6. Topiary of any sort. It just irks me unless it’s in a children’s garden where it looks like fun. However, I have a real hate on for it after seeing this banal video about Disney World. Ack!

7. A perfect lawn. We have a lot of grass here, it’s true. We have seven acres, much of it in pasture for the horse and donkey-from-mars, but also a lot of ‘lawn’. It’s always green, courtesy of the fog (except in winter, of course) but it’s not what a lot of people would like for lawn. It has dandelions (saviours of bees in the spring). It has clover (fertilizer for soil, holds ground in place, doesn’t need mowing, also feeds bees.) It has lumps and hillocks and divots courtesy of senile donkey-from-mars getting lost between barn and pasture. I ‘take back the lawn’ another foot or so every year, making the borders bigger and the lawn smaller—and though longsuffering spouse grumbles, he secretly likes that there’s less to mow.

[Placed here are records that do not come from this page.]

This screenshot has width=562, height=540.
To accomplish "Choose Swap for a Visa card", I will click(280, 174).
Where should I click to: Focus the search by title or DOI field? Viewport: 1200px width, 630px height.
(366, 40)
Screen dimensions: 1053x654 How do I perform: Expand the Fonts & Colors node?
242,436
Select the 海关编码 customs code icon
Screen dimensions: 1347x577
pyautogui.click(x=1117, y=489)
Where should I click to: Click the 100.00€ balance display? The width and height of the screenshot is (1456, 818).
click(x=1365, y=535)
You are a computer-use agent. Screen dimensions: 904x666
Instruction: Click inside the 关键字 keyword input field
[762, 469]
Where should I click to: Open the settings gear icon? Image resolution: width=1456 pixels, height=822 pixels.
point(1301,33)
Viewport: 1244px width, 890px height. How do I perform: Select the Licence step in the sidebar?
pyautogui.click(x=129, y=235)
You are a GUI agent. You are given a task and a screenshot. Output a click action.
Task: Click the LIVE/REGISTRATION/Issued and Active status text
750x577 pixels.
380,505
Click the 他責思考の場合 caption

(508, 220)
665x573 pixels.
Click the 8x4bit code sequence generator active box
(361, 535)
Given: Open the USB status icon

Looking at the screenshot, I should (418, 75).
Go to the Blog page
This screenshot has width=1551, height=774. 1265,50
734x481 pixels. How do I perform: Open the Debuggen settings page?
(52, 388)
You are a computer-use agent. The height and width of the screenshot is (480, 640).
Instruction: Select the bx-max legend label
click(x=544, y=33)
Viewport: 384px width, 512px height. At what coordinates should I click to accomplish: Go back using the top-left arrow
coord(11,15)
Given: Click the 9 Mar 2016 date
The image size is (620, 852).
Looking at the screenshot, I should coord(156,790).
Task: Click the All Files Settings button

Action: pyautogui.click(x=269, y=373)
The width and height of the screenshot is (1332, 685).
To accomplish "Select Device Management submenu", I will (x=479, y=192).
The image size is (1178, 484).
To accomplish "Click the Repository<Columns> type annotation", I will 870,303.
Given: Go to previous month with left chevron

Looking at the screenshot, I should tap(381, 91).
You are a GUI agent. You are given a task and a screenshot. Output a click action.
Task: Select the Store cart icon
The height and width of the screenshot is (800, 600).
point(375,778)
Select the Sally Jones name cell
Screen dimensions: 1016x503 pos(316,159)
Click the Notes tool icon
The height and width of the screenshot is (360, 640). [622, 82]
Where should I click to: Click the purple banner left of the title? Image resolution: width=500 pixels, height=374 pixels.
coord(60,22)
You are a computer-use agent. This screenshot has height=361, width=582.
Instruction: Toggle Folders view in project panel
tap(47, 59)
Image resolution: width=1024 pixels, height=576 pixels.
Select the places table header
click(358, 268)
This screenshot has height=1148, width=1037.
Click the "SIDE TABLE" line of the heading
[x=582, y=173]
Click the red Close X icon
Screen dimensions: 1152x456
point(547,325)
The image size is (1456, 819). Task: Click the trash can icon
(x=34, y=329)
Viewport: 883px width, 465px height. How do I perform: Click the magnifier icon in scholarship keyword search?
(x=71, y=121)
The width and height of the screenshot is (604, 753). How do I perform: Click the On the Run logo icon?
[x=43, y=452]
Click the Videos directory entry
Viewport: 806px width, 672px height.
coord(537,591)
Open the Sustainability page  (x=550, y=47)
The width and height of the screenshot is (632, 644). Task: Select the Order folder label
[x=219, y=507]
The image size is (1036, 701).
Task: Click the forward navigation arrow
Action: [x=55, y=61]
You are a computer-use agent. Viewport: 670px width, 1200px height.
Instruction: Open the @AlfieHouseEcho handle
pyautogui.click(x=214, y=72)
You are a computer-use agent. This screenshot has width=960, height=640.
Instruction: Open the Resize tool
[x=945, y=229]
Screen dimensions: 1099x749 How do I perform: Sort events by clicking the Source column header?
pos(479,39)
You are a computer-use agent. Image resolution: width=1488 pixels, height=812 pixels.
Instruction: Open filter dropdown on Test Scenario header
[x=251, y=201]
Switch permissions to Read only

8. A weed-free yard. I was just outside inspecting the borders for my late garden bloom report. There are lots of things in bloom, including things that we don’t really want—wild mustard, goldenrod, asters, jewelweed, oxalis. I don’t want these in my borders, but on the rest of the property they’re just fine, because they are important plants for wildlife such as birds and pollinators. Well, maybe not the oxalis, which is just a pain. I pull weeds when I have time, mulch where there’s room, but mostly let the borders get full of perennials and shrubs to pull things out. I have resorted to glyphosate for the goutweed/bishop’s weed, and occasionally to the vinegar-salt recipe for the driveway and walkway, but this isn’t a perfect garden or yard.

But it is a very live and thriving one. And that's all that matters to us. (photos top and bottom are part of our garden--rambunctious and happy)

18 September 2007

Garden Blogger's Bloom Day--Newfoundland & Labrador Style!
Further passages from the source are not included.